▶ _Problem to solve_: Leave out the pictures and repeat exactly the lines from the one containing "Instruction: Click the 18+ age badge" through the end of the records.

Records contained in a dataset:

((

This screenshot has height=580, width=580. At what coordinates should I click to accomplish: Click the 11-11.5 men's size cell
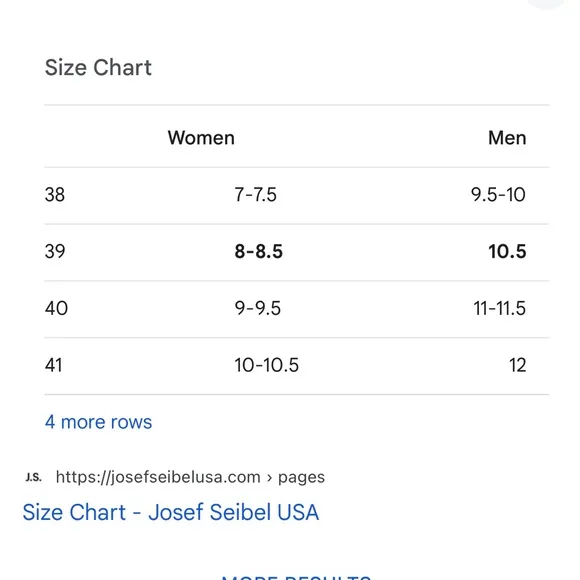click(500, 308)
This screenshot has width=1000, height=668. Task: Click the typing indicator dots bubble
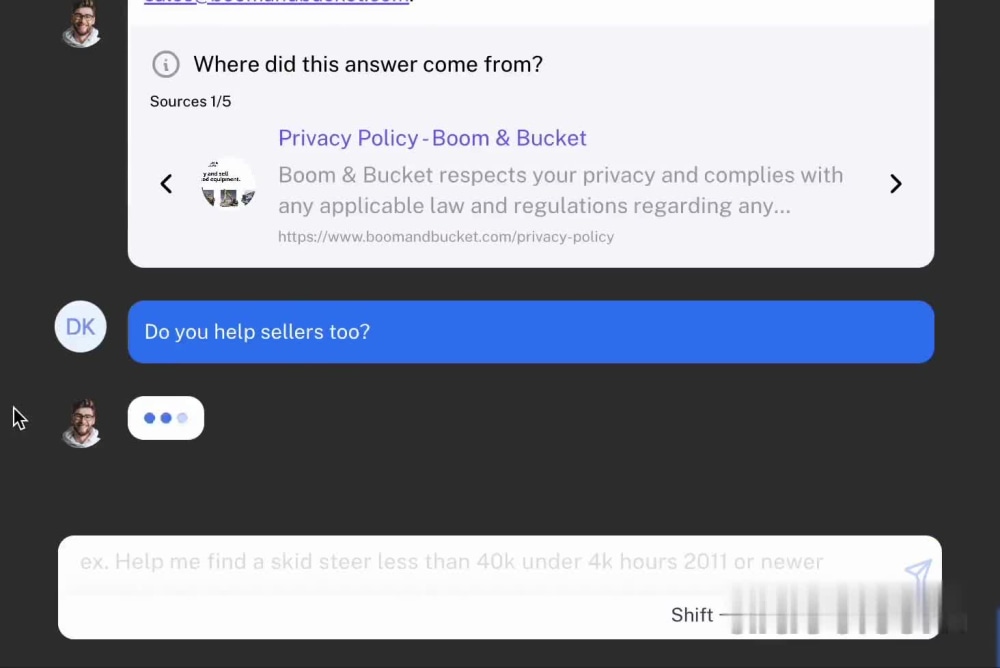166,417
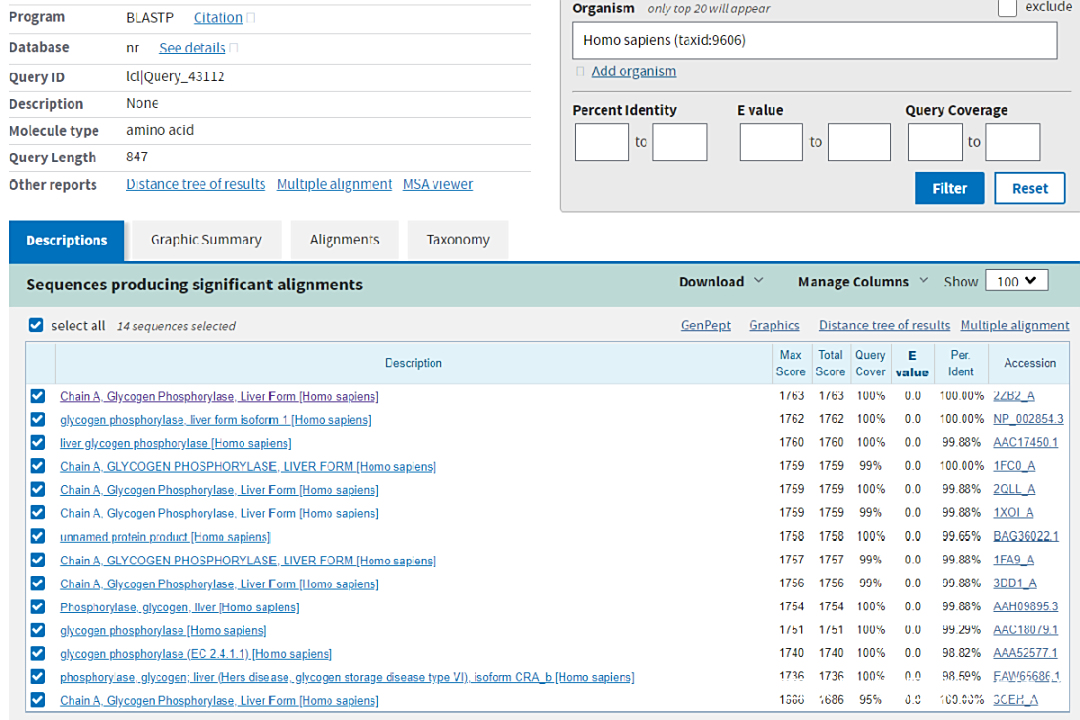Open accession AAC17450.1 link

click(1025, 443)
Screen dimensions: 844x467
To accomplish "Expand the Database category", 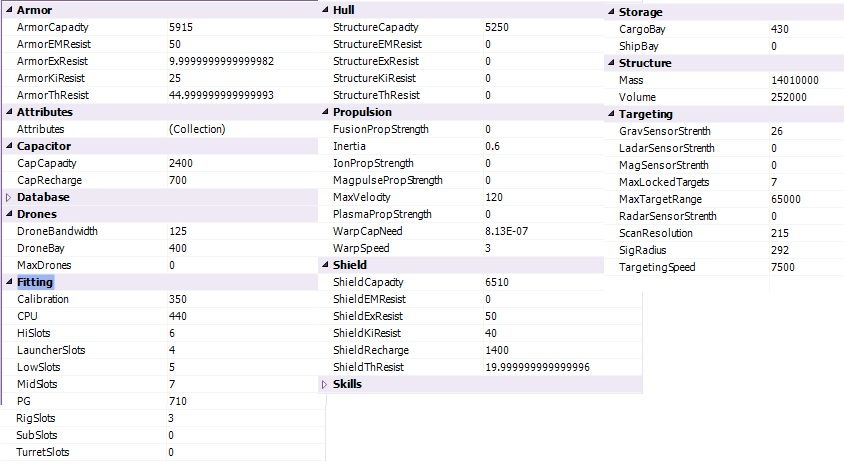I will pyautogui.click(x=9, y=198).
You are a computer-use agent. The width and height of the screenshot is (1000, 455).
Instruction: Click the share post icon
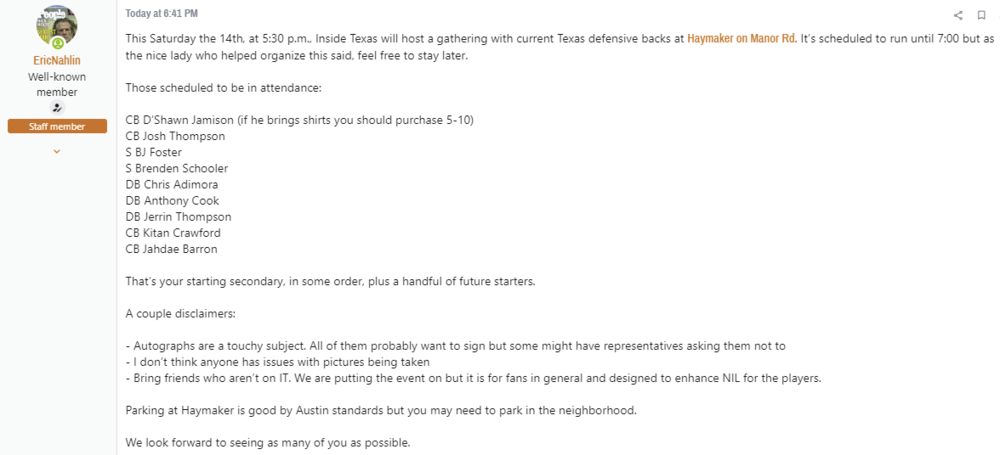click(958, 15)
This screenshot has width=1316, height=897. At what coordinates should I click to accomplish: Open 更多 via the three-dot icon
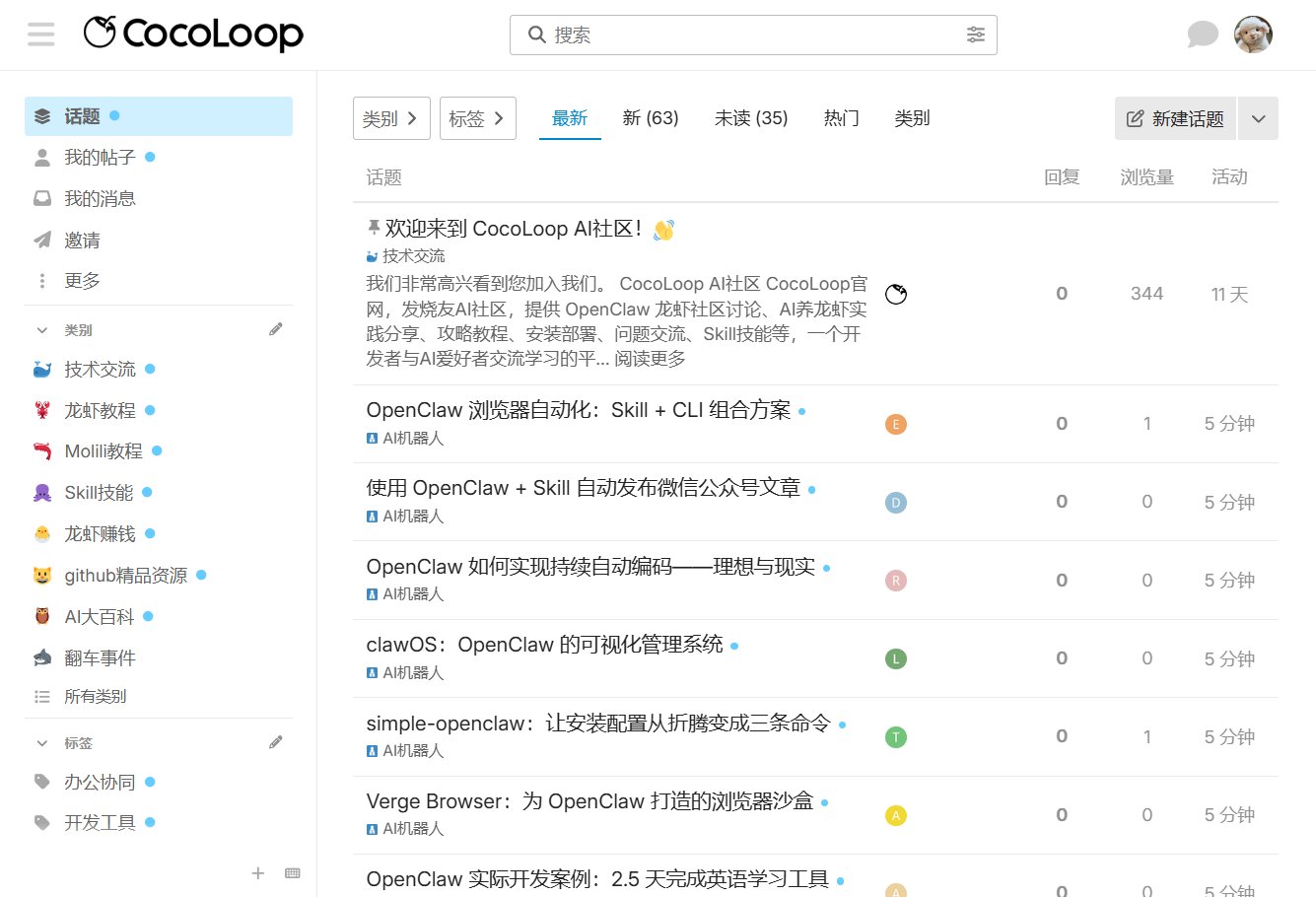(41, 281)
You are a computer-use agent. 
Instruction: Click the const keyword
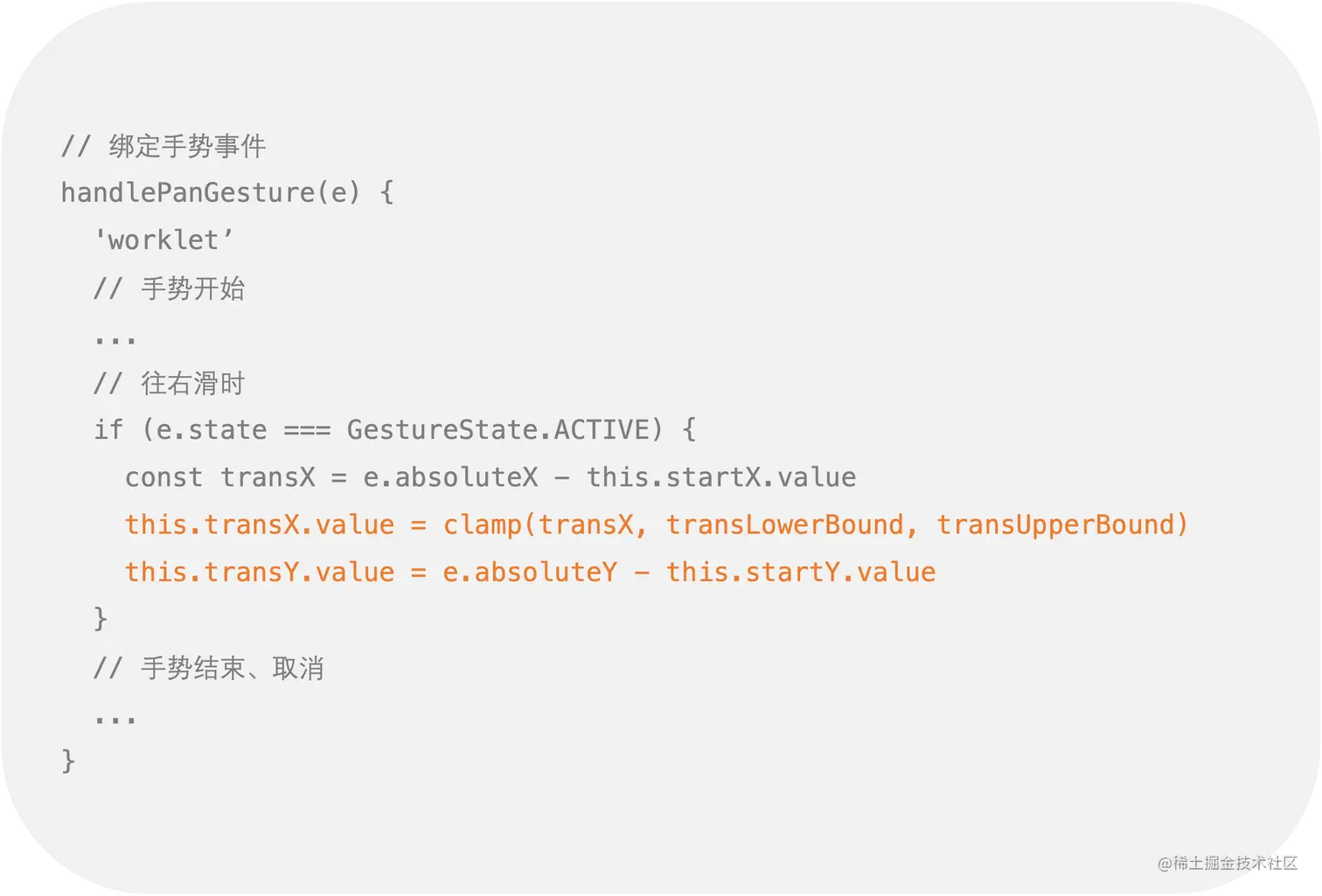(x=164, y=477)
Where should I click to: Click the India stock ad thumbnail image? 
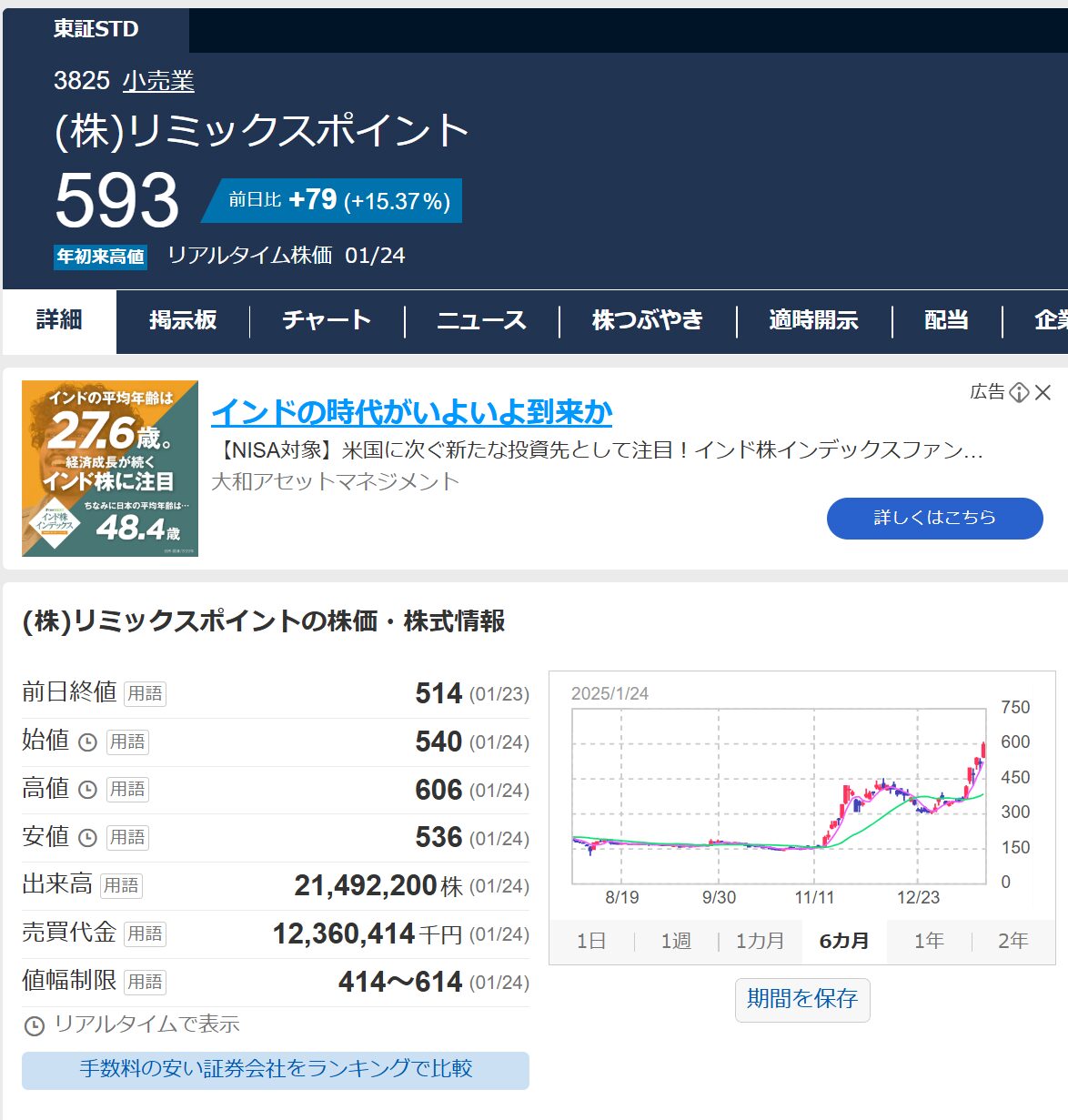click(x=110, y=469)
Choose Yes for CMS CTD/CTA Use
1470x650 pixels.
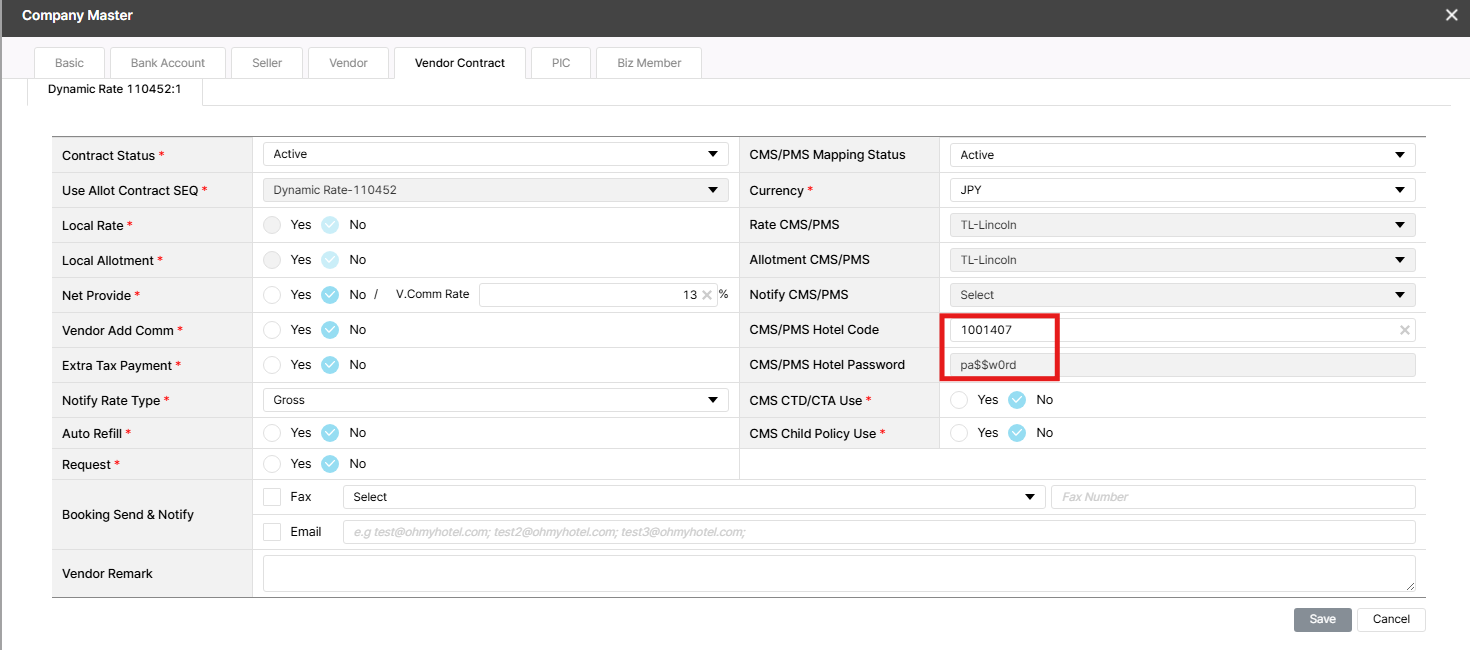click(959, 400)
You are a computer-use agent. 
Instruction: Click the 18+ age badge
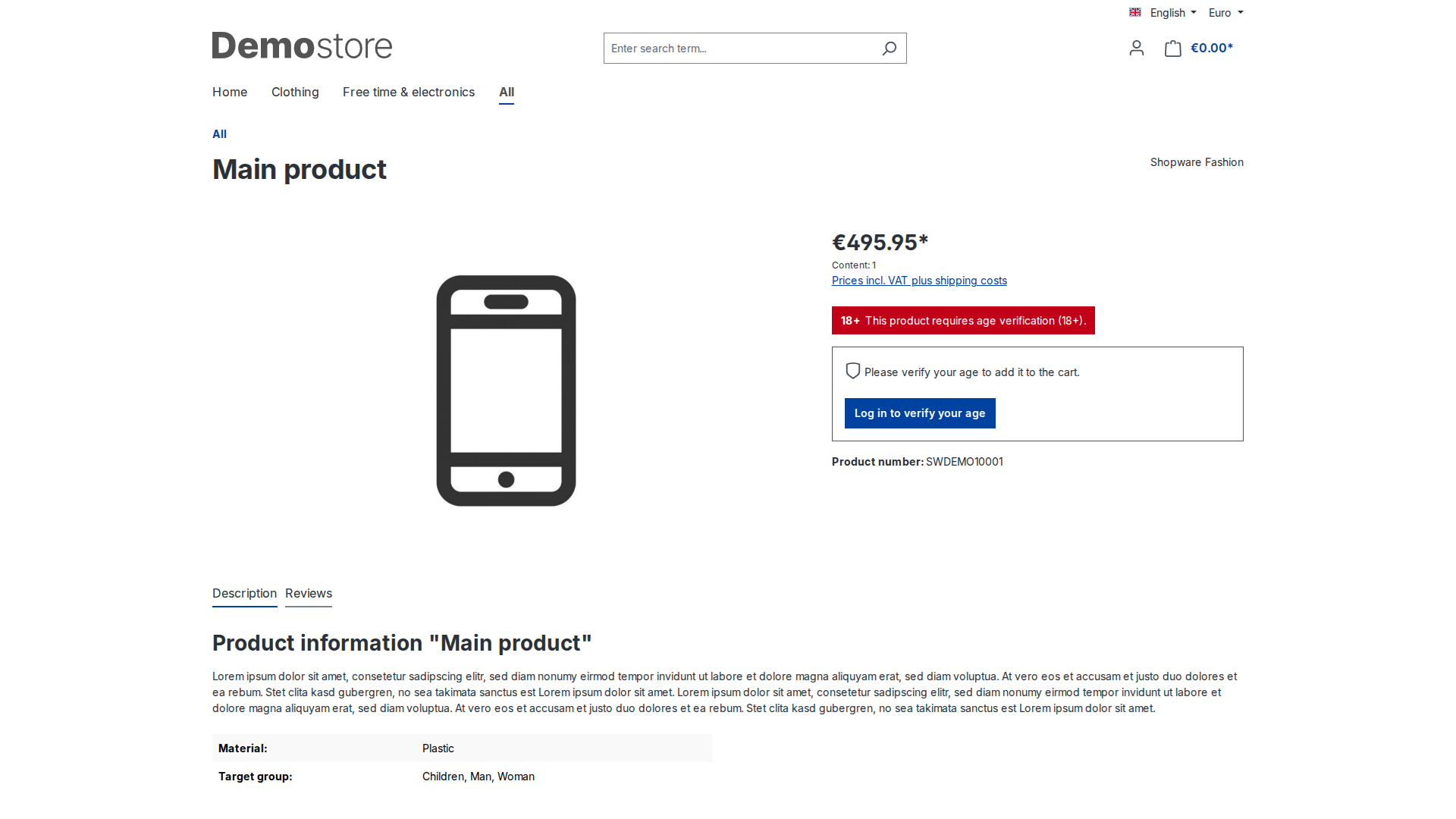click(850, 321)
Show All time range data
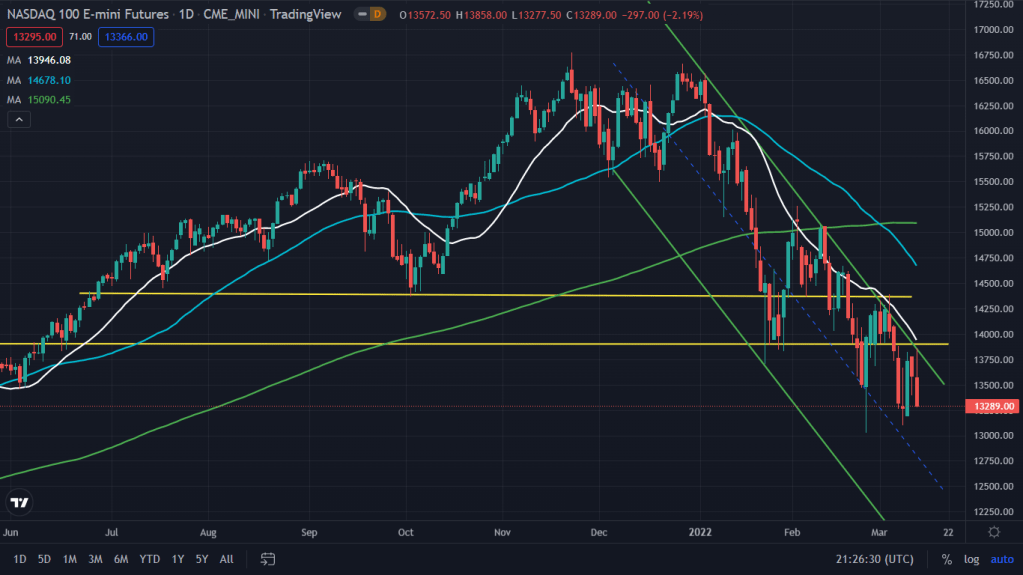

))

▶ _Task result_:
Instruction: Click the 18+ age badge
click(850, 321)
Show All time range data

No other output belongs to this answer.